(What is needed): Using the records below, write out only the lines from the line containing "Where should I click to: Tick" up to and including the line containing "The image size is (723, 1568).", exactly, with no pictures.

(Extracted data begins)

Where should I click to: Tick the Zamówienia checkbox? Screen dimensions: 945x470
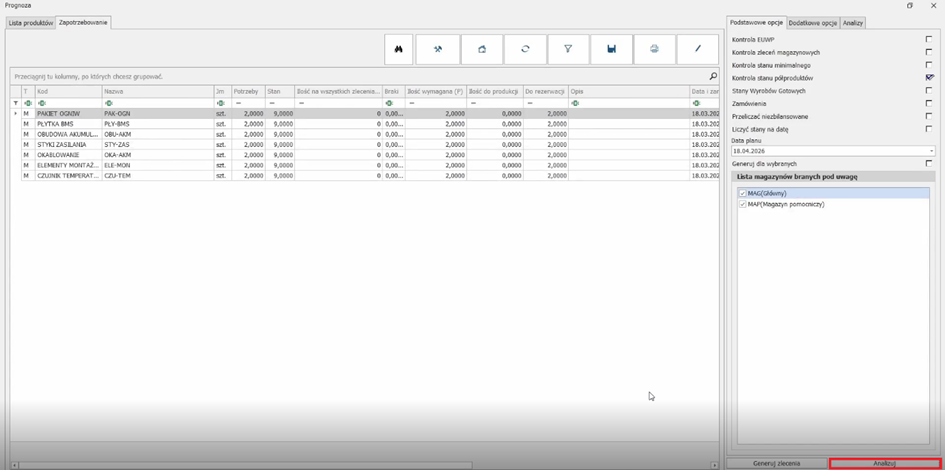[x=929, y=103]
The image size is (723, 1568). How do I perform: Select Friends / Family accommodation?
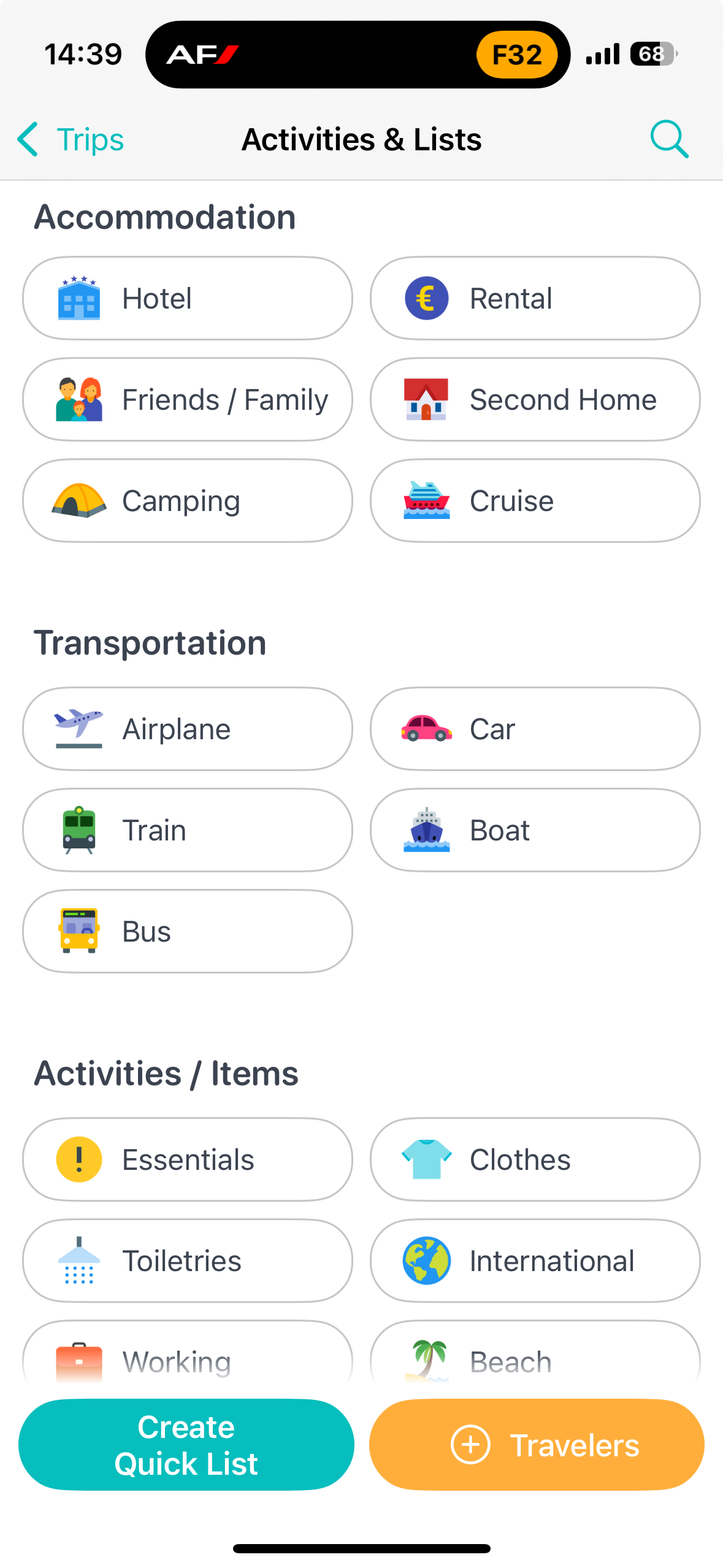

(Extracted data ends)
(Extracted data begins)

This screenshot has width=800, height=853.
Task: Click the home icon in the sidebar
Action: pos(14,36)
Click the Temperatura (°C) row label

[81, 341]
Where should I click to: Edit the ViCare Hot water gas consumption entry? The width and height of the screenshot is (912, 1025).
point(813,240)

(Extracted data ends)
(Extracted data begins)

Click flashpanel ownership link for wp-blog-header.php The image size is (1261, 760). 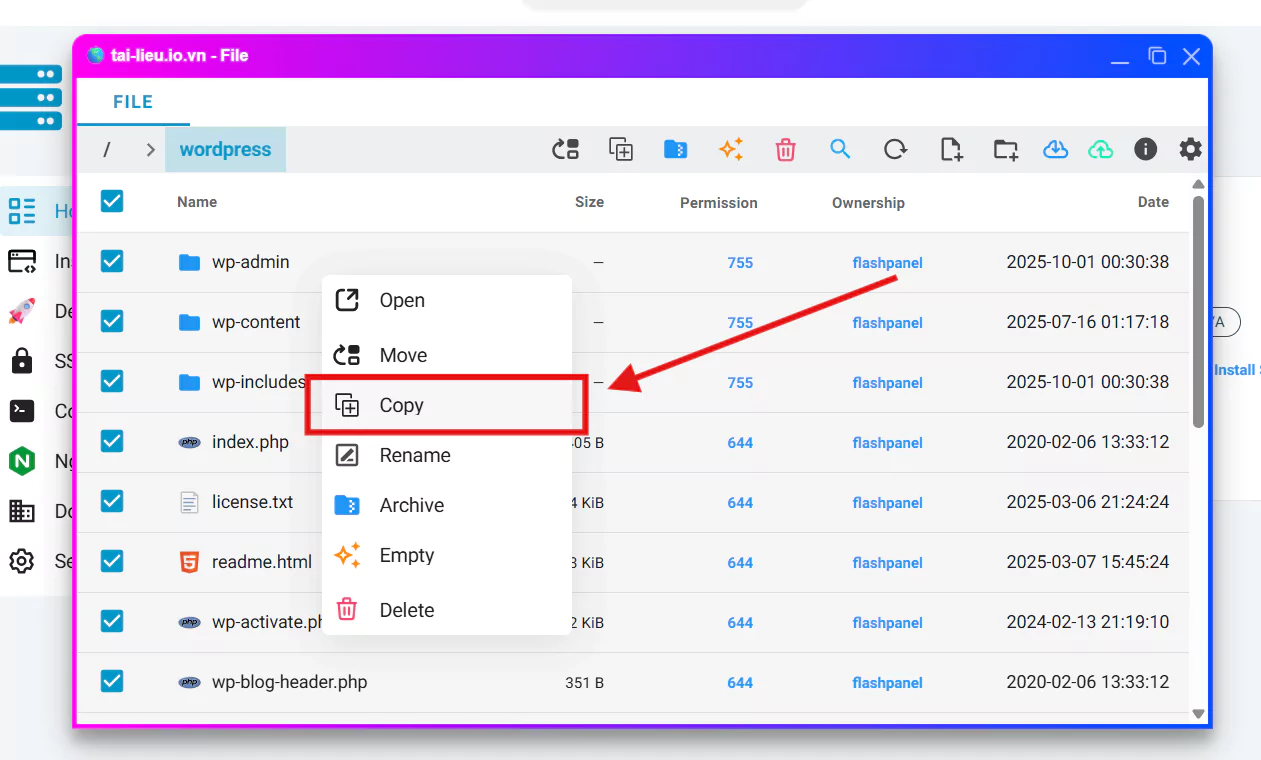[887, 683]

(Extracted data ends)

(Final answer):
Where should I click to: Tick the Zamówienia checkbox? Screen dimensions: 945x470
[x=929, y=103]
The image size is (723, 1568). How do I perform: Select Friends / Family accommodation?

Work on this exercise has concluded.